I'm a high school teacher developing a new unit on digital citizenship for our freshman seminar, and I'm struggling to make the concepts feel relevant and urgent to teenagers. They understand the basics of not sharing passwords, but I want to delve deeper into topics like evaluating online sources, understanding algorithmic bias, and the long-term consequences of their digital actions. I'm looking for engaging, non-preachy resources or project ideas that go beyond scare tactics and actually empower them to be critical and ethical participants online.
Love the aim. Start with a practical source-check toolkit: a quick CRAAP-style rubric, a mini-scorecard for news articles, and a 5-minute 'spot the red flags' drill using current headlines. Have students defend their judgments to a partner to build skills in evaluating evidence.
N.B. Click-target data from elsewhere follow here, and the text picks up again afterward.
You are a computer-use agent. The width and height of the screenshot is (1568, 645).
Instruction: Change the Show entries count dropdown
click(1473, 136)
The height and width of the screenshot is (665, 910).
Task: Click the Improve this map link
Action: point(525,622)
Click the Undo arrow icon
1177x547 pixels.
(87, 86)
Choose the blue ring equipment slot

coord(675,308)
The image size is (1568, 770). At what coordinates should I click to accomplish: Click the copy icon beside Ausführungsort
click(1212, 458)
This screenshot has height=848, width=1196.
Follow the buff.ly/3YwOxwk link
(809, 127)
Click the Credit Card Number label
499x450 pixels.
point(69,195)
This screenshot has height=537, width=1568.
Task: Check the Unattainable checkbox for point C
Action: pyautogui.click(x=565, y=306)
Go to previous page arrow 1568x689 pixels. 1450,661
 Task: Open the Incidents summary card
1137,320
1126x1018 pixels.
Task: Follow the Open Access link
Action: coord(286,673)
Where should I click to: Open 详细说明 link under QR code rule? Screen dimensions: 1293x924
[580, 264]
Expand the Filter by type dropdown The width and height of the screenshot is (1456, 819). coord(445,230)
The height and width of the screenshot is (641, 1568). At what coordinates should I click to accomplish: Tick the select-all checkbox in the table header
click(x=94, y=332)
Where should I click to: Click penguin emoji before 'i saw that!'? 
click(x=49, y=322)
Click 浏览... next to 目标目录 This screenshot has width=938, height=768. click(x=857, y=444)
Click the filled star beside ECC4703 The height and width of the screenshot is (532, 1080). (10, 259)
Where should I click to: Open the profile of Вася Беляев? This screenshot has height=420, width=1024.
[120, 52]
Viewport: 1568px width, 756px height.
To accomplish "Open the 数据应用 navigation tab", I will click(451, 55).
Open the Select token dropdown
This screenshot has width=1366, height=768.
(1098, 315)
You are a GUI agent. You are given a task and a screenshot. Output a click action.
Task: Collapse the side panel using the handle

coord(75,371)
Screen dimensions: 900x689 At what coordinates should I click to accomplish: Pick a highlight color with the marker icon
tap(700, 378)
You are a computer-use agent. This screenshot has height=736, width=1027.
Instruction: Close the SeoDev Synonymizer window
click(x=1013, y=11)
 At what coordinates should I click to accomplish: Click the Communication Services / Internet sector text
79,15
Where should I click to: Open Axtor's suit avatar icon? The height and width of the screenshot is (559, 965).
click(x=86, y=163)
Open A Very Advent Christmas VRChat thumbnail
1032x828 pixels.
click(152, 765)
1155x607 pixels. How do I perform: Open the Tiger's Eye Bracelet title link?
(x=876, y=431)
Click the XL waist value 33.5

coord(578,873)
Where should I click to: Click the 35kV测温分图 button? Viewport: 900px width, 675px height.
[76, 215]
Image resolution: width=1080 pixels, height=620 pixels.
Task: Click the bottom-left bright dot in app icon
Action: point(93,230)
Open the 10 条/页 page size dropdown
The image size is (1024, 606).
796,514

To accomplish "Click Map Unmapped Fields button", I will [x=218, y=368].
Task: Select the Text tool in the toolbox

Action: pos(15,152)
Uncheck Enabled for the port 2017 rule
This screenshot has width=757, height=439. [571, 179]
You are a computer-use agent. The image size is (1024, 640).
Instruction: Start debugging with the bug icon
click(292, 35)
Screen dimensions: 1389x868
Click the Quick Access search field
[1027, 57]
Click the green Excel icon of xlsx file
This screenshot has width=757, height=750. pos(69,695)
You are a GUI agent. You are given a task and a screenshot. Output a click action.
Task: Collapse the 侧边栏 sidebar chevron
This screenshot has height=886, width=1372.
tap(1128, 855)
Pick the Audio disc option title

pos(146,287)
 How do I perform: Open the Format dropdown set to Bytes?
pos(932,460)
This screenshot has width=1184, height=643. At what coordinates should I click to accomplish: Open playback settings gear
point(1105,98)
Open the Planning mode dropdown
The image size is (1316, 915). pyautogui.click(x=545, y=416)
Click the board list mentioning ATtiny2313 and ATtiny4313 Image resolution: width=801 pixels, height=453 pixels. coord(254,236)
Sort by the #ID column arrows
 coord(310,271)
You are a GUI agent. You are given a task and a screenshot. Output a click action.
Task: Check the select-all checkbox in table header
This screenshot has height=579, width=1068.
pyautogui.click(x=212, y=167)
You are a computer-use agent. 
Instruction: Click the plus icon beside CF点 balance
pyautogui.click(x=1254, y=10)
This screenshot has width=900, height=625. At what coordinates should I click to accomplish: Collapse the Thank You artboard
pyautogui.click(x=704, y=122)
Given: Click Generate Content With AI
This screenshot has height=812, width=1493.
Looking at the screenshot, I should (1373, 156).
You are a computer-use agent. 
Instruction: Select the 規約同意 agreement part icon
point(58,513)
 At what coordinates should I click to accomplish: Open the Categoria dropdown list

Digital footprints activity: over a week, students log visible actions (posting, liking, sharing) and then discuss long-term consequences for privacy and reputation. End with a personal action plan: adjust privacy settings, be more mindful about what they share, and write a 1-page commitment to better online habits.
Algorithmic bias walkthrough: give small groups a mock social feed with biased inputs; ask how the feed would change and what signals might have caused it. Then brainstorm fixes—more diverse training data, transparency, user control—and connect to real-world cases.
Hands-on project: run a 'myth vs fact' newsroom-style exercise where students verify claims in a trending story using credible sources, documenting their steps and sources. Culminate in a short news brief or slide deck that cites evidence.
Podcast or video micro-episodes where students explain a digital citizenship concept in their own words, plus a reflection on why it matters in daily life. Builds communication skills and empathy.
Quick check: how much time do you have per class? Do you want ready-to-use rubrics and templates, or more flexible prompts you can adapt? Also do you have access to guest speakers or library resources to enrich the unit?